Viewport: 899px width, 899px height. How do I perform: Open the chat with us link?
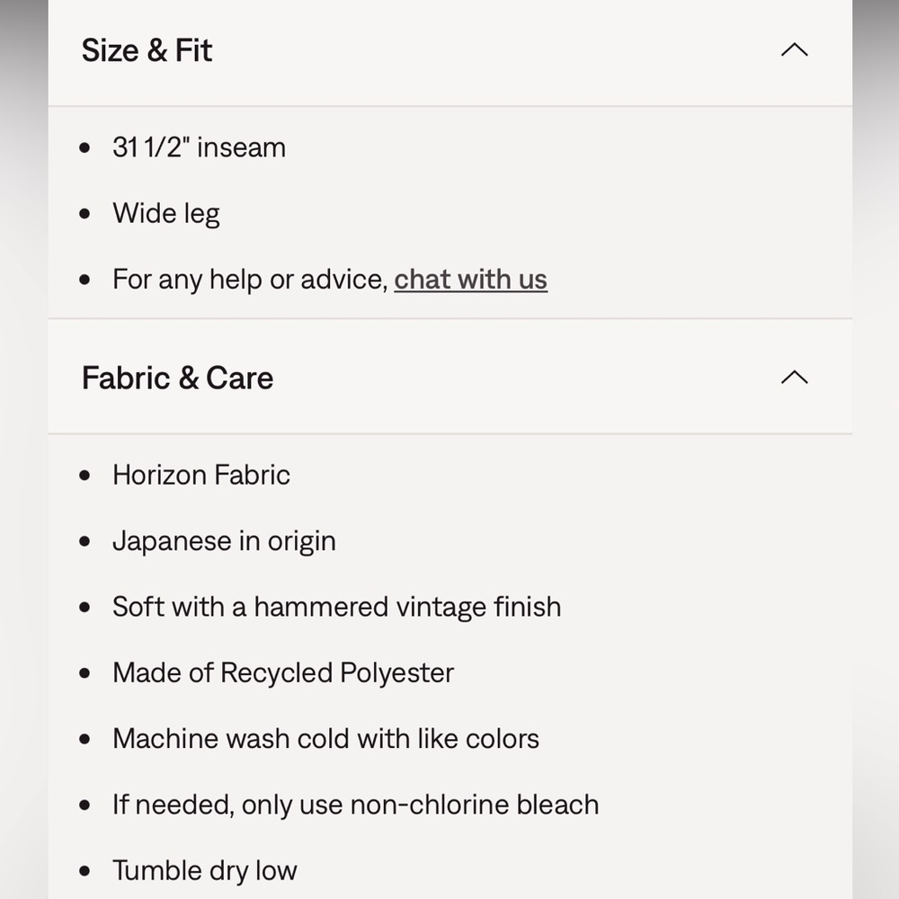click(471, 280)
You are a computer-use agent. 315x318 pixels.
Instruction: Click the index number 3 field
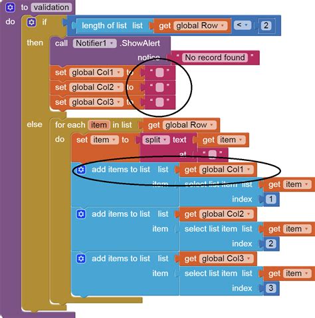pos(270,288)
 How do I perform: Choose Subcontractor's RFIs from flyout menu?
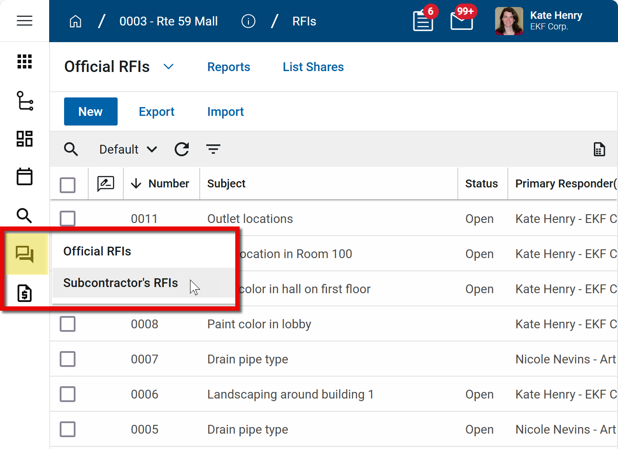(x=121, y=283)
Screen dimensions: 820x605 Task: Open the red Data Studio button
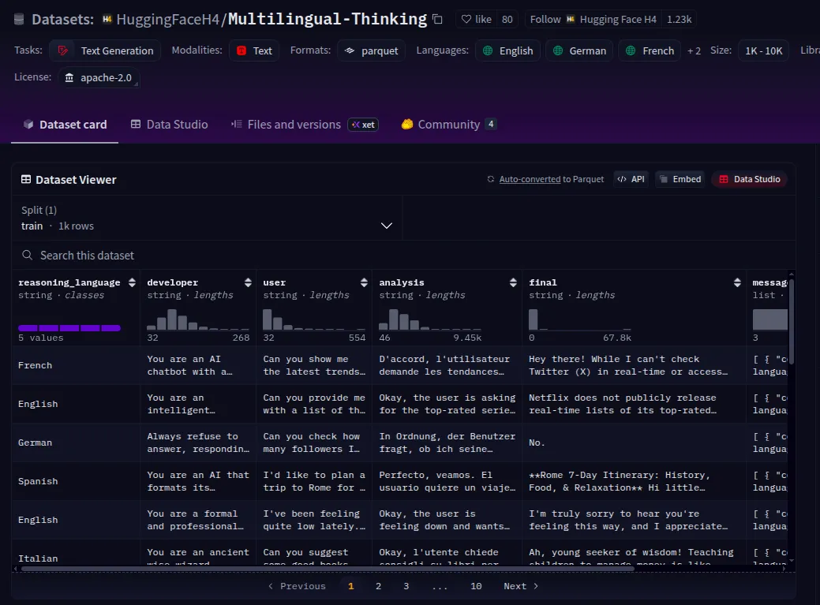pyautogui.click(x=749, y=179)
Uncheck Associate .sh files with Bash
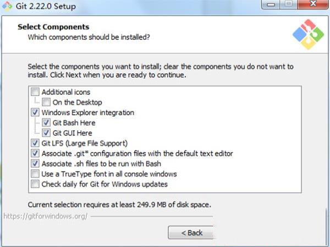This screenshot has height=247, width=330. (x=36, y=164)
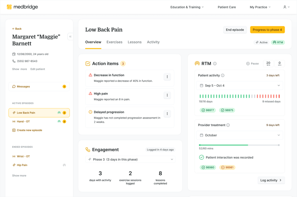Open options for Delayed progression item

click(x=167, y=114)
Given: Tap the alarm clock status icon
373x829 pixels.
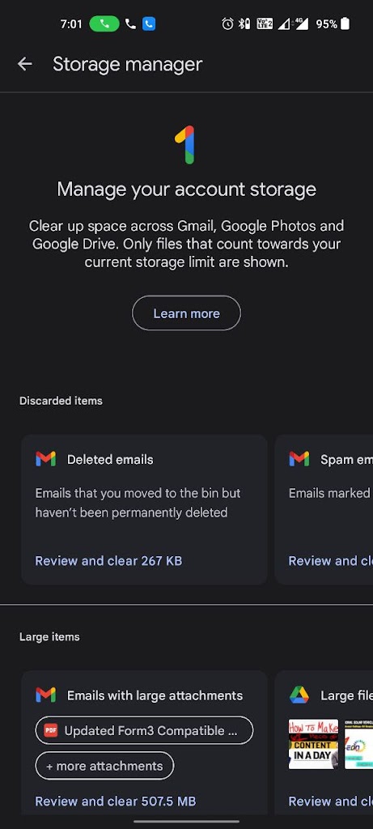Looking at the screenshot, I should (227, 23).
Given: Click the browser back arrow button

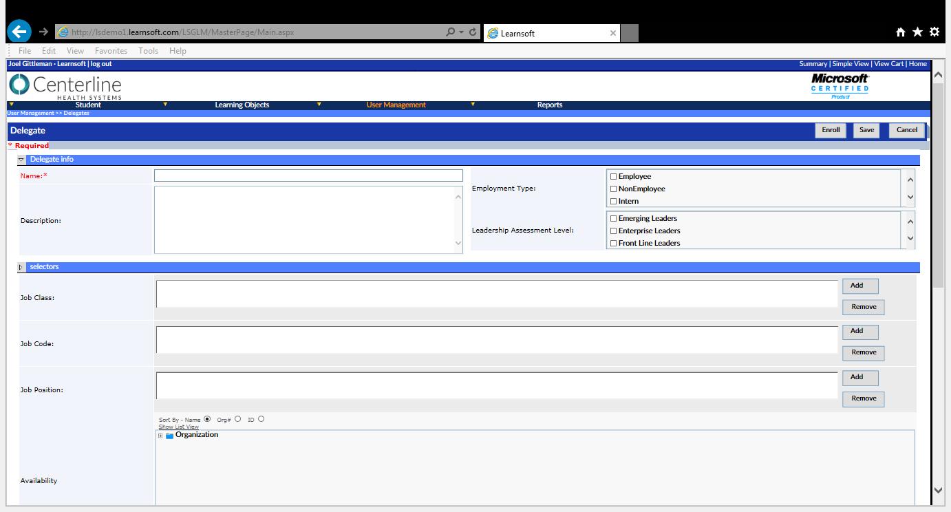Looking at the screenshot, I should pyautogui.click(x=20, y=32).
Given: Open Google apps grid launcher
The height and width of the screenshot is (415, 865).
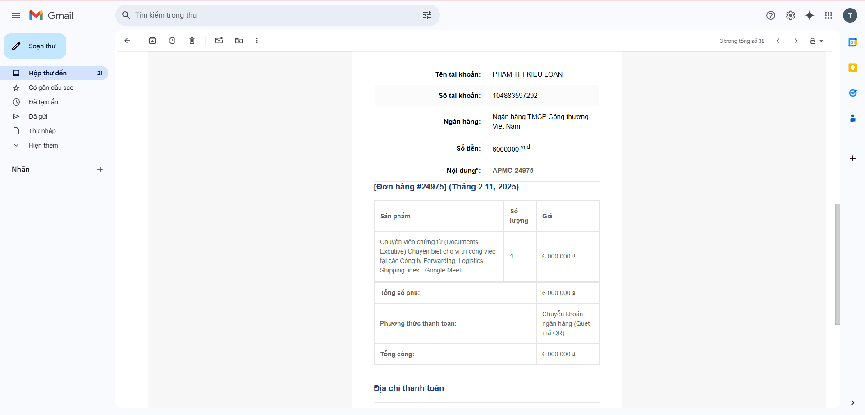Looking at the screenshot, I should point(828,15).
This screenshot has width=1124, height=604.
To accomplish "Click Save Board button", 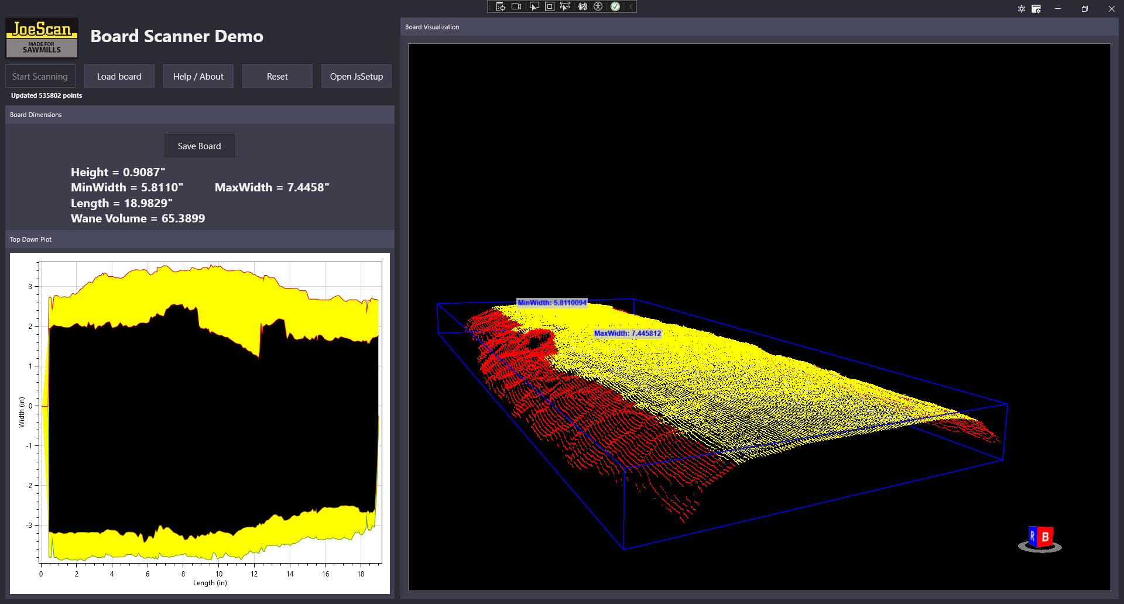I will (199, 146).
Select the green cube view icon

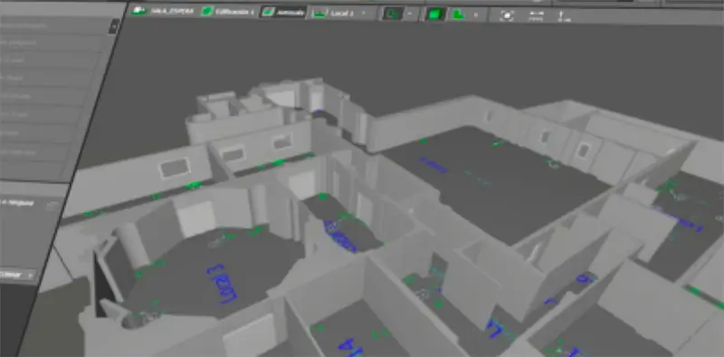point(434,14)

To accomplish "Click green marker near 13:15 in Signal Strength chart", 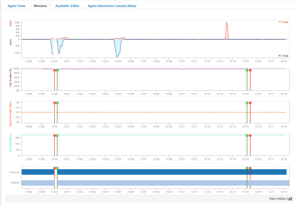I will click(x=247, y=103).
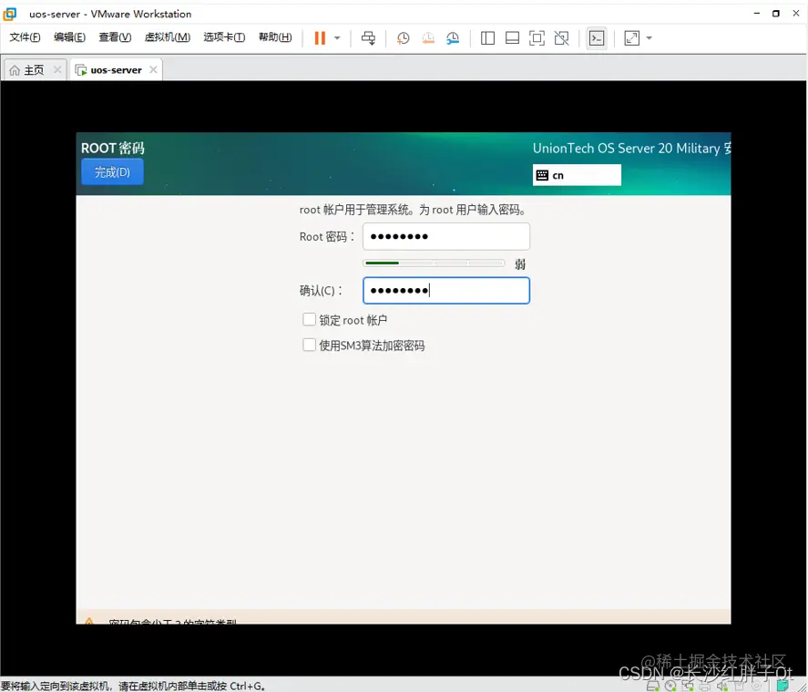Show or hide the thumbnail bar
Image resolution: width=808 pixels, height=692 pixels.
[511, 37]
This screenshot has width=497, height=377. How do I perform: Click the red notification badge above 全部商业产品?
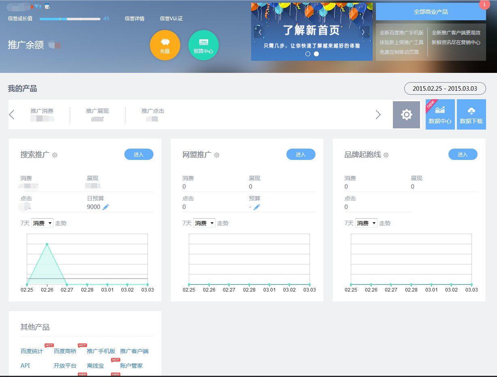(x=484, y=4)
• • • • •
In the listing above, the required lines run from the line with "You are a computer-use agent. 315x318 pixels." through the line with "Given: Open Google apps grid launcher". Output exactly those lines, omitting pictures.

You are a computer-use agent. 315x318 pixels.
Instruction: Click the index number 3 field
pos(270,288)
 How do I perform: Choose Subcontractor's RFIs from flyout menu?
(x=121, y=283)
Screen dimensions: 820x605 Task: Open the red Data Studio button
pyautogui.click(x=749, y=179)
Uncheck Associate .sh files with Bash
This screenshot has height=247, width=330. (x=36, y=164)
Open options for Delayed progression item

click(x=167, y=114)
Given: Tap the alarm clock status icon
373x829 pixels.
Looking at the screenshot, I should (227, 23).
Given: Click the browser back arrow button

Looking at the screenshot, I should pyautogui.click(x=20, y=32).
Given: Open Google apps grid launcher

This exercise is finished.